== Working data ==

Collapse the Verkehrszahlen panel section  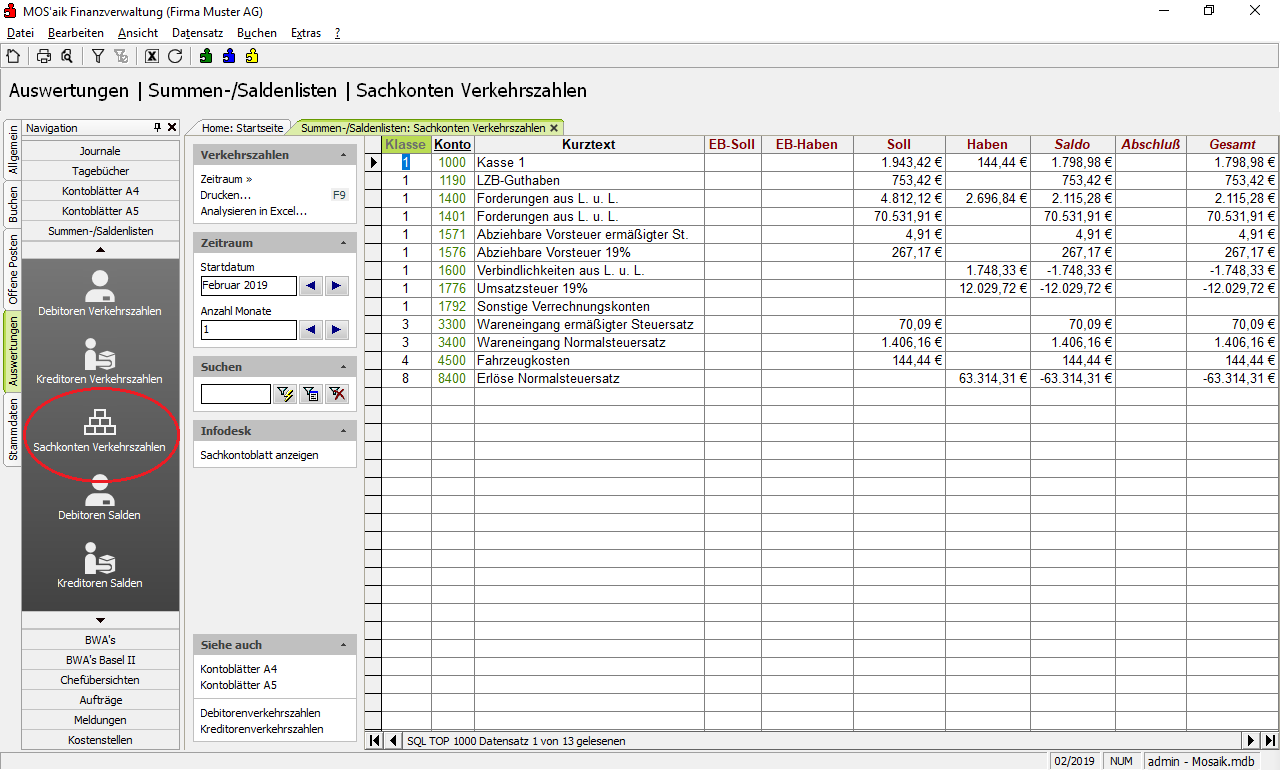pyautogui.click(x=343, y=156)
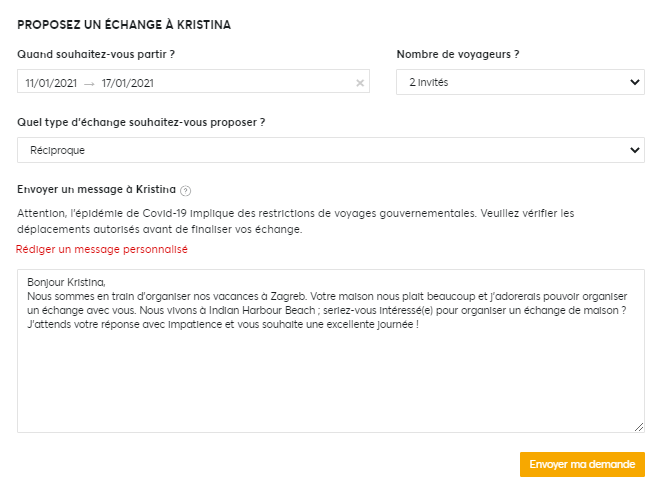The image size is (664, 491).
Task: Click the "Quel type d'échange" question label
Action: [141, 122]
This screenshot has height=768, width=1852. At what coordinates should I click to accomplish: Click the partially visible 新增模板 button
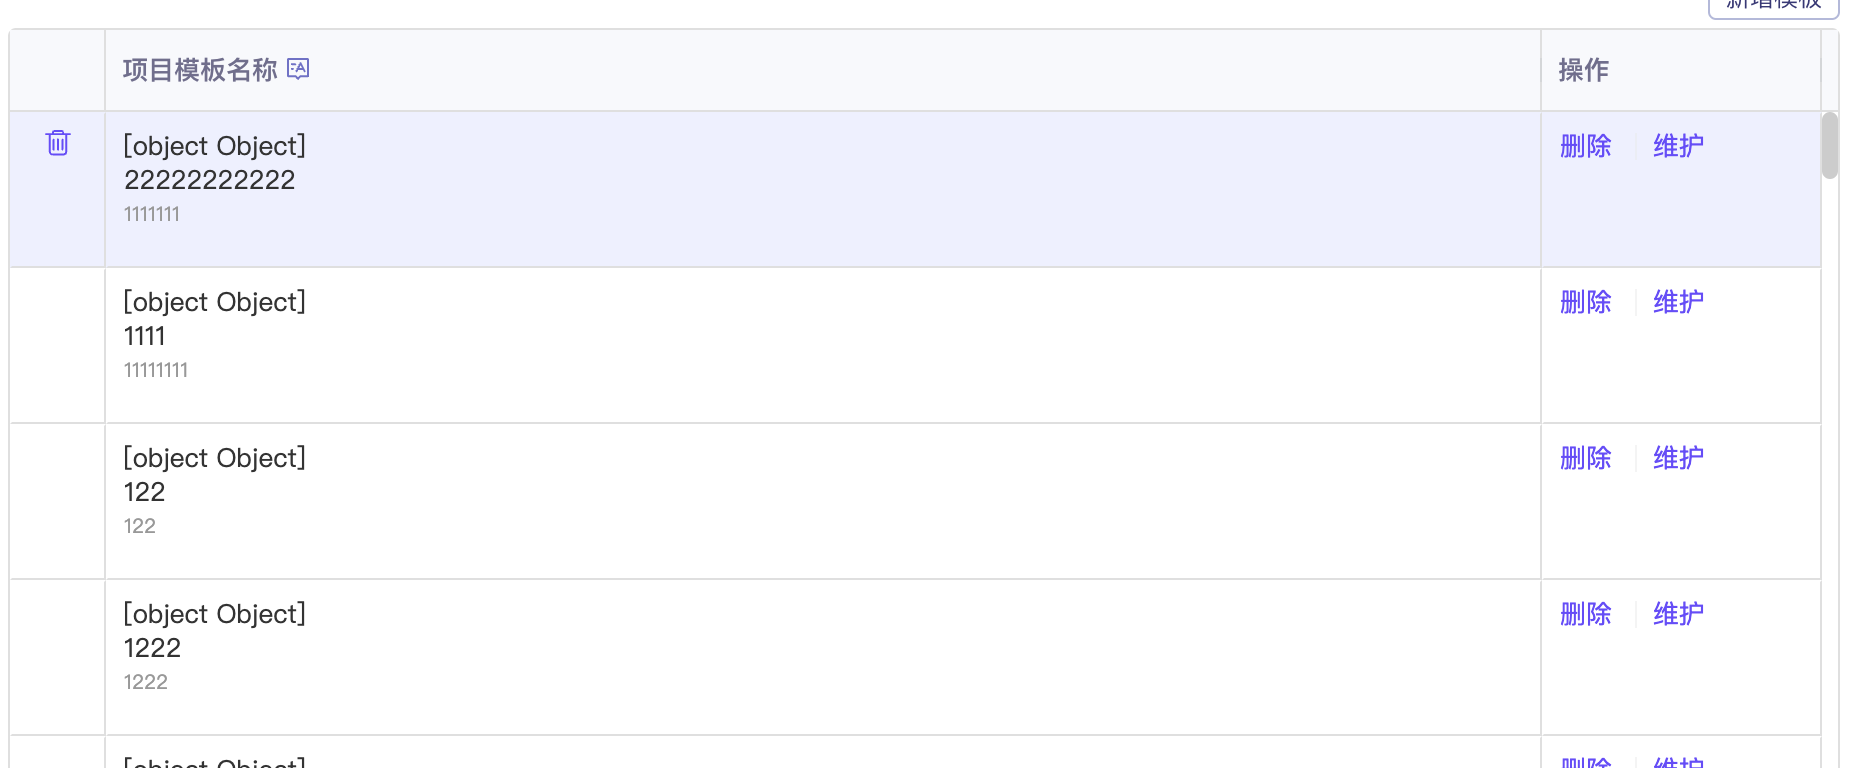tap(1773, 6)
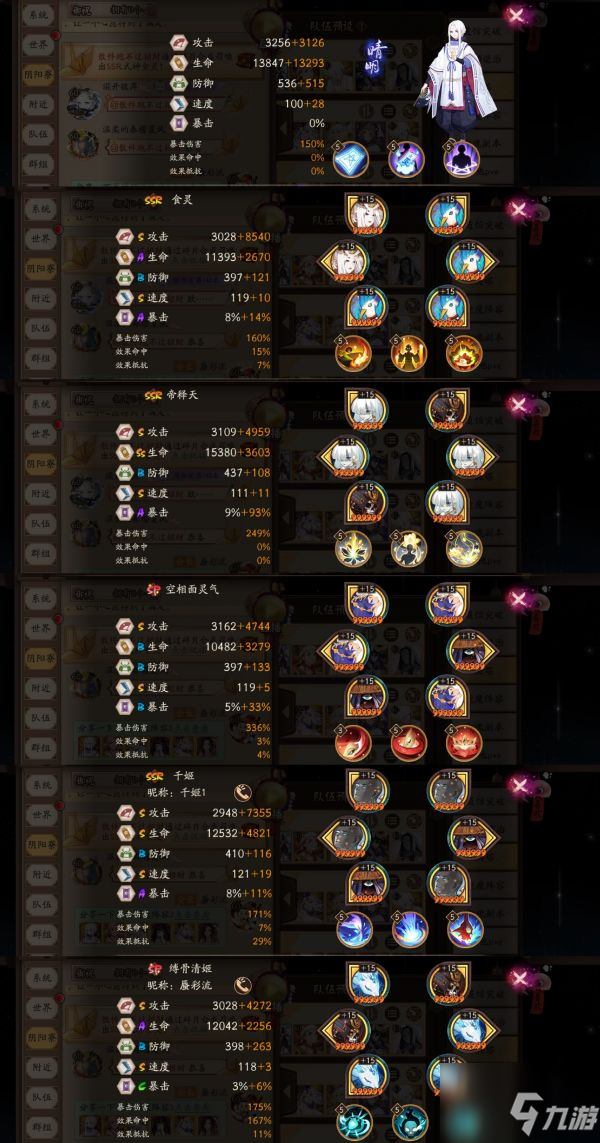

===

*Exercise details*. Retype only the lines above from the one with "This screenshot has" through the last, both ends included, keeping every picture out of the copy.

*Exercise solution*.
This screenshot has height=768, width=1852. At what coordinates should I click to accomplish: Click the partially visible 新增模板 button
tap(1773, 6)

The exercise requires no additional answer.